### Testo estratto
┄┄┄┄┄┄

IL PIANETA TERRA: L’IDROSFERA
Quando la Terra non si era ancora
solidificata, non vi era acqua sulla sua superficie. Forse nell’atmosfera era già
contenuta una certa quantità d’acqua, ma una parte sicuramente maggiore era
disciolta nel magma. Con il progressivo raffreddarsi della superficie terrestre
l’acqua presente nel magma fu espulsa, in particolare sotto forma di vapore
acqueo, attraverso le eruzioni vulcaniche. Miliardi di anni fa la condensazione
e la successiva precipitazione del vapore acqueo sotto forma di pioggia
permisero la formazione dei mari.
L’emissione di vapore acqueo da
parte dei vulcani continua: sappiamo ad esempio che il gas dei vulcani hawaiani
contiene il 79% di acqua.
Il vulcano Kilauea, nelle isole Hawaii, mentre emette gas e vapore
acqueo
L’acqua contiene numerosi sali:
in origine soprattutto il cloro, ma poi anche altri, come il calcio, il
magnesio, il sodio, il potassio. L’arricchimento di sali nell’acqua fu dovuto
all’azione di fiumi e mari che sottraevano questi sali alle rocce.
L’acqua presente sulla Terra forma
l’idrosfera, un involucro che riveste alcune parti del pianeta e ne assume in
superficie la forma sferica. La maggior parte dell’acqua presente sulla Terra
si trova negli oceani, i quali, come si è già detto in una lezione precedente,
coprono il 70% della superficie terrestre. Una quantità importante di acqua è
però presente sotto forma di ghiaccio, in particolare ai due poli e su alcune
catene montuose. La quantità d’acqua presente negli oceani e nei ghiacciai ha
subito nel corso della storia terrestre notevoli variazioni: nei periodi
glaciali esistevano grandi calotte di ghiaccio che coprivano vaste aree dell’America,
dell’Asia e dell’Europa settentrionali, oltre ad alcune catene montuose, quali
le Alpi, il Caucaso e l’Himalaya. In questi periodi il livello degli oceani era
basso, perché l’acqua era presente in maggior parte sotto forma di ghiaccio;
quando i ghiacciai si sciolsero, il livello degli oceani salì. Il livello degli
oceani è destinato a salire ancora nei prossimi anni, a causa del riscaldamento
globale del nostro pianeta, che sta riducendo in molte zone l’estensione dei
ghiacciai. Altra acqua, in quantità di gran lunga minore, si trova nei fiumi,
nei laghi, nelle falde acquifere e nell’atmosfera, sotto forma di vapore.

┄┄┄┄┄┄

### Compiti da svolgere
[a] Traduci in inglese questa frase del testo sull'idrosfera: "Miliardi di anni fa la condensazione e la successiva precipitazione del vapore acqueo sotto forma di pioggia permisero la formazione dei mari."
[b] Ricopia senza modifiche il passo del testo sull'idrosfera che comincia con "IL PIANETA TERRA: L’IDROSFERA" e finisce con "formazione dei mari.".
Per rispondere serve soltanto il testo sull'idrosfera.

### Materiale raccolto
┄┄┄┄┄┄

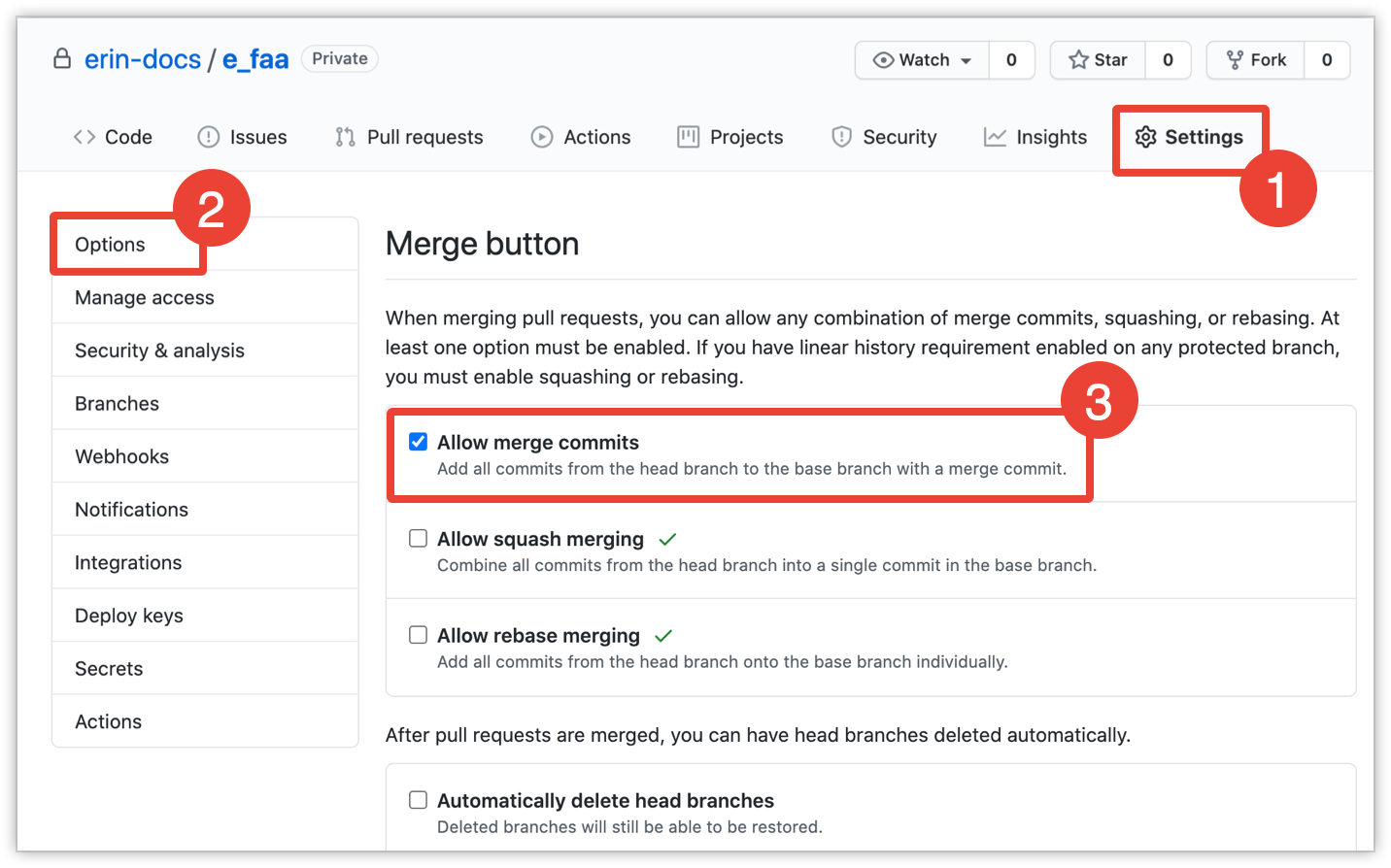
Task: Open Manage access in sidebar
Action: click(x=144, y=298)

┄┄┄┄┄┄

### Risultati dei compiti
[a] Billions of years ago, the condensation and subsequent precipitation of water vapor in the form of rain allowed the seas to form.

[b]
IL PIANETA TERRA: L’IDROSFERA
Quando la Terra non si era ancora
solidificata, non vi era acqua sulla sua superficie. Forse nell’atmosfera era già
contenuta una certa quantità d’acqua, ma una parte sicuramente maggiore era
disciolta nel magma. Con il progressivo raffreddarsi della superficie terrestre
l’acqua presente nel magma fu espulsa, in particolare sotto forma di vapore
acqueo, attraverso le eruzioni vulcaniche. Miliardi di anni fa la condensazione
e la successiva precipitazione del vapore acqueo sotto forma di pioggia
permisero la formazione dei mari.